Copy every line of the entries that includes the word "agent".

BEGIN

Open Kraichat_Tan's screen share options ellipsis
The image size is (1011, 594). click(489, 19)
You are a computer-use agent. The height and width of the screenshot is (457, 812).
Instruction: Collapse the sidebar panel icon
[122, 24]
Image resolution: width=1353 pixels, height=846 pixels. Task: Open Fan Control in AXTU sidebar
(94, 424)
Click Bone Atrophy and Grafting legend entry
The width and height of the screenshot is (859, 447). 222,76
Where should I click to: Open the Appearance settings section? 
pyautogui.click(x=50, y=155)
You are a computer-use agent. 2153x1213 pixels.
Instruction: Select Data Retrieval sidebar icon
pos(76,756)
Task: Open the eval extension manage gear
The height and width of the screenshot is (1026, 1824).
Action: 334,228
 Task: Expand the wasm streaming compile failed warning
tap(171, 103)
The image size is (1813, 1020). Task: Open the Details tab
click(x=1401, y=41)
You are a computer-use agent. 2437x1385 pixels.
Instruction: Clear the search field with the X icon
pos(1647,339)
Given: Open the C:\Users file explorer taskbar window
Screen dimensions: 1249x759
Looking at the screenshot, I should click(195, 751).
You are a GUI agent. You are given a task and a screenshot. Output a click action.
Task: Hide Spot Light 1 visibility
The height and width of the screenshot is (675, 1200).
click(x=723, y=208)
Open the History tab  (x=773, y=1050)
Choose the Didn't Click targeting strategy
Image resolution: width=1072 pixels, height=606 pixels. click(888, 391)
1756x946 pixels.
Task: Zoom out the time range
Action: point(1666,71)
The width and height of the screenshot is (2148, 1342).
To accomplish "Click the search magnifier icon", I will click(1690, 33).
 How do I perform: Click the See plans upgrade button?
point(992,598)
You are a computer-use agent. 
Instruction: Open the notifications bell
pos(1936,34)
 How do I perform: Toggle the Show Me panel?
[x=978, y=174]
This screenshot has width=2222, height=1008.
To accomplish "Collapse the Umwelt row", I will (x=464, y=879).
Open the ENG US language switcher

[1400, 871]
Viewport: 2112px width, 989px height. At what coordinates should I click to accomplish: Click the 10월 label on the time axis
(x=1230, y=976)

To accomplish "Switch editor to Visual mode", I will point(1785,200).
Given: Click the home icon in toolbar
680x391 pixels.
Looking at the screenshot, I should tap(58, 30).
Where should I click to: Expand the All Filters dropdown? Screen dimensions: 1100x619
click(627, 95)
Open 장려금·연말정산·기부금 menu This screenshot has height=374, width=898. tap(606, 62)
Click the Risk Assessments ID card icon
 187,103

END

**WRITTEN ANSWER:**
You are a computer-use agent. The height and width of the screenshot is (457, 812).
You are a computer-use agent. 2153x1213 pixels.
You are a computer-use agent. 2437x1385 pixels.
You are a GUI agent. You are given a task and a screenshot. Output a click action.
You are a computer-use agent. 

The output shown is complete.